Emma Kirkby and Jakob Lindberg have devised a programme which takes in a wide spectrum of emotions: from the pastoral joyfulness of By a fountain and the melancholy of In darkness let me dwell, we are led via the desperation and drama of Bess of Bedlam to the conviction expressed in Music for a while that music has the power to vanquish even death. Interspersing the songs are lute solos, including Dowland’s immortal Lachrimae, but also Lindberg’s own transcriptions of Purcell pieces such as The Cibell and the Echo Dance of the Furies from Dido and Aeneas, performed on Lindberg’s unique four-hundred year old instrument.
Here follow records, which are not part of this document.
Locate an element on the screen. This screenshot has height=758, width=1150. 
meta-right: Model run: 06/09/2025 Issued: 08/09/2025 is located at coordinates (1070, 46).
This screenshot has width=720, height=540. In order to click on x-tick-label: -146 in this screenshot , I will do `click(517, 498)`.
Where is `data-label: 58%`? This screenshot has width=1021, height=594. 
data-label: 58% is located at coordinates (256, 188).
Kirkby and Lindberg are musical partners of long standing, with earlier collaborations on BIS including Musique and Sweet Poetrie (BISSACD1505), a survey of the lute song across Europe around the year 1600. ‘A grand tour conducted by a pair of ideal guides’ was how the reviewer in Gramophone described that disc, while his colleague in International Record Review found that the ‘undeniably glorious performances’ made the disc ‘a journey well worth making’.
March 2011
****
“Supported with exceptional clarity by Jakob Lindberg, Kirkby conveys both intellectual appreciation and a deep emotional connection with the words in this recital...[her] 'Bess of Bedlam' is more sympathetic than most, and her 'Music for a While' is more enigmatic. The voice may be less beautiful than it was, but her singing is more beautiful than ever.”
May 2011
“Few singers are quite a compelling with only a lute for company: Kirkby's phrasing has impeccable light and shade, and her authoritative articulation of melancholic sentiments is simply first-class...her gripping interpretation [of In darkness let me dwell] is devoid of complacence; moreover, her intonation and technique in florid music has lost none of its sparkle and precision.”
May 2011
“Kirkby embellishes with taste and discretion...Both [she] and Lindberg are especially good here in the last Dowland item, 'In darkness let me dwell'...the tempo well judged, the lute part a translucent garment draped over Kirkby's highly expressive delivery.”